Copertina dell'edizione pubblicata dalla Polillo Editore |
Se c'è una crime novel che, sull'onda della sperimentazione e dell'innovazione che caratterizzarono la Golden Age del romanzo giallo, si è spinta ai limiti del genere e ha provato a romperne gli schemi, quella è stata "Il Segreto delle Campane" di Dorothy L. Sayers. Ispiratrice di numerosi altri romanzi gialli (come "The Bishop's Crime" di H. C. Bailey e "Dead Men's Morris" e "St. Peter's Finger" di Gladys Mitchell), sotto certi aspetti essa presenta un delitto decisamente tradizionale, con un misterioso omicidio avvenuto in un sonnolento villaggio sullo stile di St. Mary Mead (dove vive l'arguta Miss Jane Marple di Agatha Christie) e una cerchia di sospetti poco estesa, in cui l'investigatore dilettante indaga a fianco della polizia, tra false piste e indizi incomprensibili, per individuare il colpevole. Eppure, come nei mysteries più sorprendenti, ben presto ci accorgiamo di trovarci davanti a un libro dove, accanto all'ambientazione e al clima di distensione campagnoli, tipici delle storie classiche, vengono accostati temi inconsueti e uno stile complesso ma non per questo astruso, in cui l'attenzione per i dettagli della vita della gente comune assume un'enorme importanza e risulta fondersi in un genere misto, così da mettere insieme l'indagine ordinaria con un tipo di narrazione più descrittiva nel tratteggiare, giorno per giorno, il carattere e l'esistenza di un gruppo di persone e le piccole e grandi sfide che esse si trovano a dover affrontare: ovvero, quella della cosiddetta comedy of manners. Una vicenda insolita, insomma, in cui il paesaggio diventa parte del mistero e agli stereotipi artificiosi viene sostituita la personalità dell'individuo.

Dati di partenza
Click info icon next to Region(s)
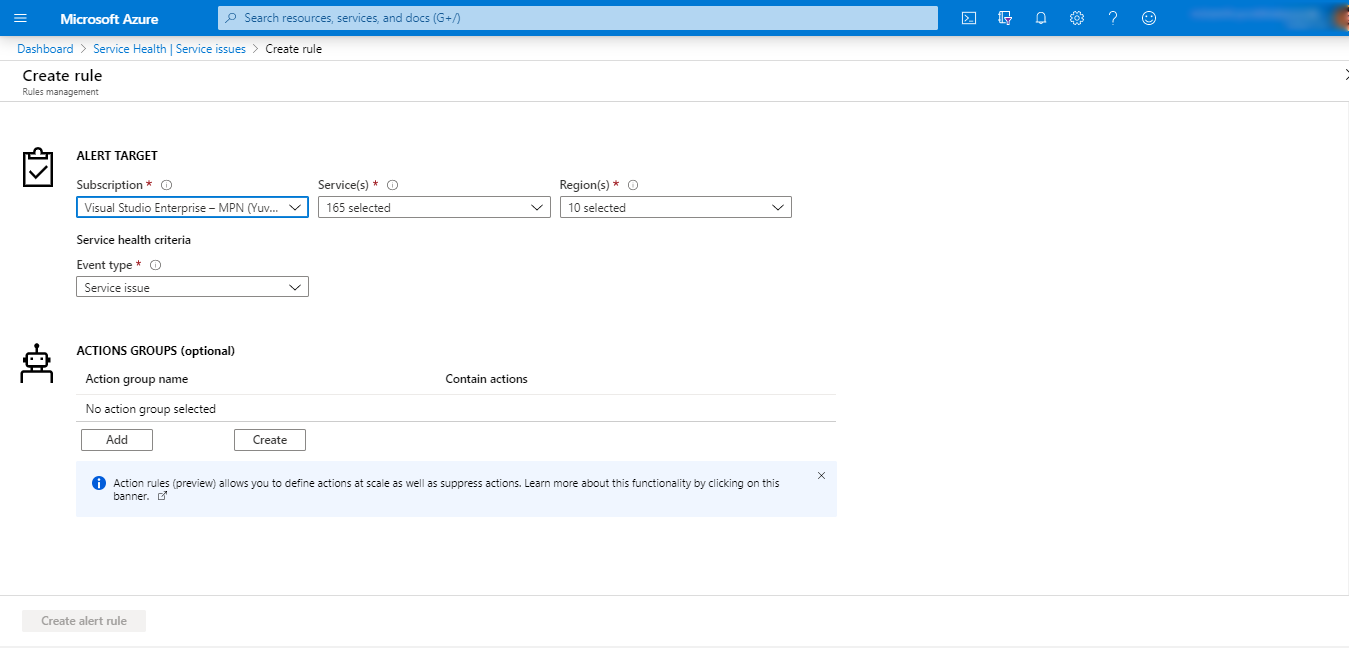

Consegna
Secondo l'estratto sul romanzo "Il Segreto delle Campane", in quale villaggio vive Miss Jane Marple? I dati provengono da una fonte diversa.

Risposta
A St. Mary Mead.